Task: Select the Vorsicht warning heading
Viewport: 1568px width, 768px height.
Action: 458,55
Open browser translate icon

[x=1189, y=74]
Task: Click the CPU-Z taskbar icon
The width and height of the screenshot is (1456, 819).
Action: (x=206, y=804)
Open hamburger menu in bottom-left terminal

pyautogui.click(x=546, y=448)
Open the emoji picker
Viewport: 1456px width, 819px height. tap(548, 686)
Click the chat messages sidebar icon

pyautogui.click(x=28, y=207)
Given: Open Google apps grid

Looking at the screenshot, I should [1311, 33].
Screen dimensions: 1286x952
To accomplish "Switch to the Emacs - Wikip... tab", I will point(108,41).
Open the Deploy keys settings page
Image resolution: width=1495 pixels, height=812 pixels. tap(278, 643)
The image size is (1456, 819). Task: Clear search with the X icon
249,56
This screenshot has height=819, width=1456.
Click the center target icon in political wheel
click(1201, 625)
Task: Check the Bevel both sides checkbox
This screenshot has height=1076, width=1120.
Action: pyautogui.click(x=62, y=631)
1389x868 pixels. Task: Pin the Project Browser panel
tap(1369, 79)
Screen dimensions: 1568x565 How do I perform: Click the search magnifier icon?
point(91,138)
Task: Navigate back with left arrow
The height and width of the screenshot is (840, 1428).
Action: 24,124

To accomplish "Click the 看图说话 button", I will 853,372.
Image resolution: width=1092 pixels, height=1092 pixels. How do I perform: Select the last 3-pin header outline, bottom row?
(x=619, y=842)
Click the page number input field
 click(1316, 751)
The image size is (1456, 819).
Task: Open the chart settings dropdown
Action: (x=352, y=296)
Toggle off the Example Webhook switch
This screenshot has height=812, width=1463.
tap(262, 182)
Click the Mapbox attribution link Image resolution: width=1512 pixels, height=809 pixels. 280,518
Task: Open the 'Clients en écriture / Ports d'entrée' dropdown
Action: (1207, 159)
********
With no additions or omissions, transcribe every record.

■ **Response area**:
Task: Select the Vorsicht warning heading
Viewport: 1568px width, 768px height.
Action: 458,55
Open browser translate icon

[x=1189, y=74]
Task: Click the CPU-Z taskbar icon
The width and height of the screenshot is (1456, 819).
Action: (x=206, y=804)
Open hamburger menu in bottom-left terminal

pyautogui.click(x=546, y=448)
Open the emoji picker
Viewport: 1456px width, 819px height. tap(548, 686)
Click the chat messages sidebar icon

pyautogui.click(x=28, y=207)
Given: Open Google apps grid

Looking at the screenshot, I should [1311, 33].
Screen dimensions: 1286x952
To accomplish "Switch to the Emacs - Wikip... tab", I will point(108,41).
Open the Deploy keys settings page
Image resolution: width=1495 pixels, height=812 pixels. tap(278, 643)
The image size is (1456, 819). Task: Clear search with the X icon
249,56
This screenshot has height=819, width=1456.
Click the center target icon in political wheel
click(1201, 625)
Task: Check the Bevel both sides checkbox
This screenshot has height=1076, width=1120.
Action: pyautogui.click(x=62, y=631)
1389x868 pixels. Task: Pin the Project Browser panel
tap(1369, 79)
Screen dimensions: 1568x565 How do I perform: Click the search magnifier icon?
point(91,138)
Task: Navigate back with left arrow
The height and width of the screenshot is (840, 1428).
Action: 24,124

To accomplish "Click the 看图说话 button", I will 853,372.
Image resolution: width=1092 pixels, height=1092 pixels. How do I perform: Select the last 3-pin header outline, bottom row?
(x=619, y=842)
Click the page number input field
 click(1316, 751)
The image size is (1456, 819).
Task: Open the chart settings dropdown
Action: (x=352, y=296)
Toggle off the Example Webhook switch
This screenshot has height=812, width=1463.
tap(262, 182)
Click the Mapbox attribution link Image resolution: width=1512 pixels, height=809 pixels. 280,518
Task: Open the 'Clients en écriture / Ports d'entrée' dropdown
Action: (1207, 159)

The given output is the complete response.